Redundant as it may seem to say, Kindred Britain is a project that spans generations. Not only the generations of the database’s inhabitants, spread over the last thousand or so years as they are, but the more recent and less distinctly segregated generations of scholars. As an undergraduate research assistant, I was fortunate enough to be one of two people to work on Kindred Britain who was born after the Internet.
Kindred Britain did not, simply on premise, impress me. I’ve read articles for months -- on my personally tailored RSS feed -- about the rise of data visualization and interdisciplinary projects on university campuses. I got my email address at age eight. I can barely remember a time when “Googling something” for the answer was not an option.
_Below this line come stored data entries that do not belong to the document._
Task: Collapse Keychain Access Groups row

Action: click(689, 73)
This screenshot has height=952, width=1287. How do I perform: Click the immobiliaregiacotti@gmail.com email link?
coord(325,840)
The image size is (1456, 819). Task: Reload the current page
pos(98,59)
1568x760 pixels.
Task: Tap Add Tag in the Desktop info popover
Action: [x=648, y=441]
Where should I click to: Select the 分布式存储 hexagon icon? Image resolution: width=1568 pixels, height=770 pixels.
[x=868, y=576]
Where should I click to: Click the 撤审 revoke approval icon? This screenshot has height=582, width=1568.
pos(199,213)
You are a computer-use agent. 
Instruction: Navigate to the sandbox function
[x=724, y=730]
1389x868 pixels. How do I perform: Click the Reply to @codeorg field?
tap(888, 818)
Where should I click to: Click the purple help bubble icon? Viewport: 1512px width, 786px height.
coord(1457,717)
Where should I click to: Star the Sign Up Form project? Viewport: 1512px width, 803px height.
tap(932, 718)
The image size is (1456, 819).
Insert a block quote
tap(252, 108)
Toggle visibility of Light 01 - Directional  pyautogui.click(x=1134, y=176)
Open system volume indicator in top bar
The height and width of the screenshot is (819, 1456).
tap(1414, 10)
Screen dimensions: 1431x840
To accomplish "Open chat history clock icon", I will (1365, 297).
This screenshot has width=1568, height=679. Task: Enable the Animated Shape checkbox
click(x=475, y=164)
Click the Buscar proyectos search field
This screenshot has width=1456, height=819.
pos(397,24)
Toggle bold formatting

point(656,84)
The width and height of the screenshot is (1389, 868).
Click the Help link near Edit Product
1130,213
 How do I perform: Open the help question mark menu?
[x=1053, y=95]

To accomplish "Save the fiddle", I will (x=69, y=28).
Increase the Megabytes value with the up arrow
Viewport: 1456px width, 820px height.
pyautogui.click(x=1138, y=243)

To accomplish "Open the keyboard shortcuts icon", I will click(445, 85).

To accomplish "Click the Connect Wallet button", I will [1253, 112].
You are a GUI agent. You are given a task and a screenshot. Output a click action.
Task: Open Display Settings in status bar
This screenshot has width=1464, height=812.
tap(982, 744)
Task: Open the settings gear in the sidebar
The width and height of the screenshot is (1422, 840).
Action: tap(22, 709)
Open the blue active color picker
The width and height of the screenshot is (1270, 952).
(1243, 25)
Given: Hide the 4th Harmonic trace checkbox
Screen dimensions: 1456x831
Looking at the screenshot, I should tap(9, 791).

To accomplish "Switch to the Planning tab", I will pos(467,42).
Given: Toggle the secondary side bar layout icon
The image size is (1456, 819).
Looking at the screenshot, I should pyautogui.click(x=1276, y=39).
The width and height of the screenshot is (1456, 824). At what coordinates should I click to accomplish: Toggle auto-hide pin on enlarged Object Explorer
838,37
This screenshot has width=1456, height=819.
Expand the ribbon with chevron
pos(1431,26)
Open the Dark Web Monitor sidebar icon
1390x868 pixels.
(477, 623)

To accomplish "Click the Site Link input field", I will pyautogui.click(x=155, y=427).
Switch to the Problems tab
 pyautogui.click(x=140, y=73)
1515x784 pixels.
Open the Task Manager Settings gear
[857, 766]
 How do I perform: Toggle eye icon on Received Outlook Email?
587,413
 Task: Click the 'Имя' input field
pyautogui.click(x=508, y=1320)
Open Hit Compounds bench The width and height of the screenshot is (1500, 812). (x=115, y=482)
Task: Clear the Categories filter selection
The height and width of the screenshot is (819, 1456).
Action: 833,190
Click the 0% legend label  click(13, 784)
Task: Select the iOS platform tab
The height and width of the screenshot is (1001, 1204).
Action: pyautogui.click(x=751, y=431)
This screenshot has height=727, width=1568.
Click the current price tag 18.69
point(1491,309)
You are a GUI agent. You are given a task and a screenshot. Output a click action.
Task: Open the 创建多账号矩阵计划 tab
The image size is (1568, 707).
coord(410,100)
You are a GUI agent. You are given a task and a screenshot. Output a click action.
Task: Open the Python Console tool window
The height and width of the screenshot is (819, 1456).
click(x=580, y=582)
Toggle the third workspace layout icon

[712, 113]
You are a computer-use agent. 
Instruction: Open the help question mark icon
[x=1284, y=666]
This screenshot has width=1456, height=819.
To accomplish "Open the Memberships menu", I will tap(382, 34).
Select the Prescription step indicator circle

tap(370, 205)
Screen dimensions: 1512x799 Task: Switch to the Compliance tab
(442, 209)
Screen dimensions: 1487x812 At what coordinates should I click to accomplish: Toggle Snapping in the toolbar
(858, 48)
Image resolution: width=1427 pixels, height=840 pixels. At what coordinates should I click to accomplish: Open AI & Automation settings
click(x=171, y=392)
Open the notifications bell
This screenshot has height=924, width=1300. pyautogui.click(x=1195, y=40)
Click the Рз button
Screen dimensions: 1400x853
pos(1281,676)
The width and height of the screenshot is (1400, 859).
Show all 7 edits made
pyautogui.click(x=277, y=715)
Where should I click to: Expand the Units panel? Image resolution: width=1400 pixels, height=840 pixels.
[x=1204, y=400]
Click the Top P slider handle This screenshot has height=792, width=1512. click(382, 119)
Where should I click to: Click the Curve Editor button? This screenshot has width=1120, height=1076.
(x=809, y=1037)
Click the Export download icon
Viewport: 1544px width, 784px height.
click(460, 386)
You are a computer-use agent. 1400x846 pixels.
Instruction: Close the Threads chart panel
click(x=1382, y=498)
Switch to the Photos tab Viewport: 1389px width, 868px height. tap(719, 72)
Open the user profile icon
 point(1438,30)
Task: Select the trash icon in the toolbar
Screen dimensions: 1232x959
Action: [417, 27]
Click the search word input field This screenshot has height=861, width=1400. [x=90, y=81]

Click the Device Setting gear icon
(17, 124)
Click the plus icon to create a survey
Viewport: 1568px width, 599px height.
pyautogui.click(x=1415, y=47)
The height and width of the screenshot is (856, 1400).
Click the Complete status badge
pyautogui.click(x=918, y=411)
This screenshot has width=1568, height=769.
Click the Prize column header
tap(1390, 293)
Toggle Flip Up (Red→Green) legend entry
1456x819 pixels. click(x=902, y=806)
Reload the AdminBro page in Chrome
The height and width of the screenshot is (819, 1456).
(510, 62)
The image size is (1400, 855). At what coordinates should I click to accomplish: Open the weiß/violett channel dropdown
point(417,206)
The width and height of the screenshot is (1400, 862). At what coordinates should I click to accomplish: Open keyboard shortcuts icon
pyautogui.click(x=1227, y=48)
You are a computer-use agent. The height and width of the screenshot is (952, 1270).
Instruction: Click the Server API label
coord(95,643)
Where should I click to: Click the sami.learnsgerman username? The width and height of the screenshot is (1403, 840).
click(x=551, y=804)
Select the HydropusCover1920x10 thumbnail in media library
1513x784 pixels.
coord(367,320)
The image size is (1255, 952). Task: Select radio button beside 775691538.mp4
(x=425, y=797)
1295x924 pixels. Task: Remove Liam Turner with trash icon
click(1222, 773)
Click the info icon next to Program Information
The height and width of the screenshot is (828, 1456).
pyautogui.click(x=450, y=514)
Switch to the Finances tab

It took a little discussion with my superiors for me to fully grasp -- and even now, I’m not sure that someone of my age can -- the significance of a project like Kindred Britain. The professor from whom the project sprang like a regular Athena, Nicholas Jenkins, was trained as a scholar in the ‘90s, roughly around the same time that the commercialized Internet and I made our way into the world, one of us with slightly more impact than the other. He was educated in a world where the spheres of the humanities and technology simply did not touch, nevermind overlap to create a data visualization project integrating traditional scholarly narratives.
Likewise, the digital humanities specialist Elijah Meeks, who was responsible for much of the tech behind the site, was educated in philosophy and English at a time when there was something vaguely “magical” about the humanities. As he described it to me, there was something nostalgic, traditional, loyal about studying literature and writing about literature in the static way -- how noble, to continue the ways of our intellectual ancestry. How full of ethos, to humanize scholarship as it should be, to focus on the human instead of the machine.
I’m not sure if the other research assistant’s experience has been equally disdainful of the humanities, but in the university culture I have experienced, the entire set of subjects is seen as incomplete without a technical, statistical, or somehow computational portion attached. It’s fully expected by most that you won’t have any career opportunities unless you make an effort to integrate tech into your learning. And humanities “scholarship”? Everyone knows that it’s much easier to get an A on a term paper than on an operating system that you built from scratch.
In light of my newfound awareness, I feel that it’s my responsibility to emphasize to my audience of peers how important this is. We’ve all been sent a dozen websites with colors and lights and things that move, or discarded emails from parents or well-meaning relatives who want us to read something or learn something from somewhere in the infinite recesses and infinite wisdom of the Internet.
Clearly, this is a project of tremendous work and value, but how would you classify it? Could this be someone’s dissertation? Hobby? Research? In a world where we’ve decided that anything valuable is quantifiable, we’re struggling to come up with the appropriate language and structure for something that pushes those boundaries and, as Prof. Jenkins mentioned in “Originating Kindred Britain,” “reintroduces narrative and personhood into the scientific discourse.” Embedded in this project are not only questions of identity, family, or relation, but questions of scholarship, and the place for this new material amid the so-called “crisis of the humanities.”
Rather than being a brick of a book that few would ever consult, let alone wade through, Kindred Britain is a site that I can share with friends, family, peers and colleagues. It is something I can consult specifically for research, or explore with, or connect -- genealogically, professionally, geographically -- to my own relations and connections. The transformation of humanities scholarship is at least as interesting as the latest in commercial social networking.
What is the takeaway here? I think it depends on your place in the generational spectrum. For those of us beaten down with the impression that humanities students will be unemployable, take a look at the Digital Humanities and the contributions that don’t necessitate a technical background. For those of us teaching, it might be time to get more comfortable with the integration of data and narrative. For students like myself, consider how you can apply writing, editing, art, design, or history to make them new again. It has been a blessing to discover that though I am proficient in Google search, I don’t know about all of my opportunities.